Samedi 01 juillet 2023 à 07h

Cette semaine, Sophie, de Saint-Georges-sur-Cher, soumet à notre expertise un tableau représentant un paysage de montagne. L’occasion pour Philippe Rouillac, notre commissaire-priseur, de nous en dire plus sur l’histoire et la valeur de cet objet.



Pour de nombreuses familles, le mois de juillet marque le début de vacances bien méritées. Il faudra alors choisir où partir : mer ou montagne ? C’est une question à laquelle les artistes, en particulier les peintres, ont refusé de répondre, représentant à leur gré aussi bien les vastes étendues maritimes que les plus hauts sommets. Votre peinture, Sophie, représente un paysage typique des Alpes : un lac entouré de montagnes sur les rives duquel se dresse une petite église de pierre et de bois. La signature est de Karl Mollin, un peintre allemand né en 1880 actif au début du XXe siècle et essentiellement spécialisé dans la peinture de paysages pittoresques.

※

■ Objectif:
Recopiez s'il vous plaît le texte en commençant par « Cette semaine, Sophie, de » et en allant jusqu'à « de cet objet. », puis substituez « expert » à « commissaire-priseur ».

■ Données affichées:

※

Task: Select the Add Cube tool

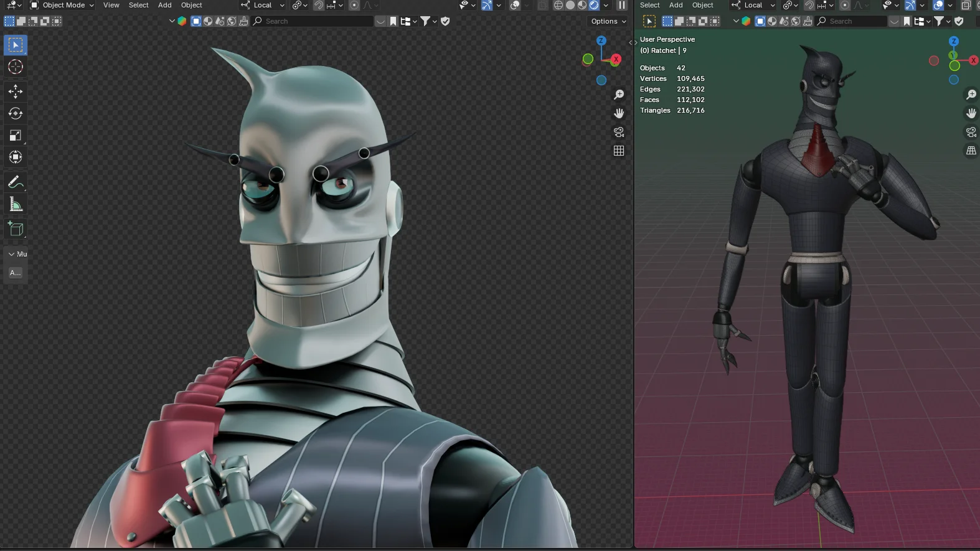Action: pos(16,229)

※

■ Réponse attendue:
Cette semaine, Sophie, de Saint-Georges-sur-Cher, soumet à notre expertise un tableau représentant un paysage de montagne. L’occasion pour Philippe Rouillac, notre expert, de nous en dire plus sur l’histoire et la valeur de cet objet.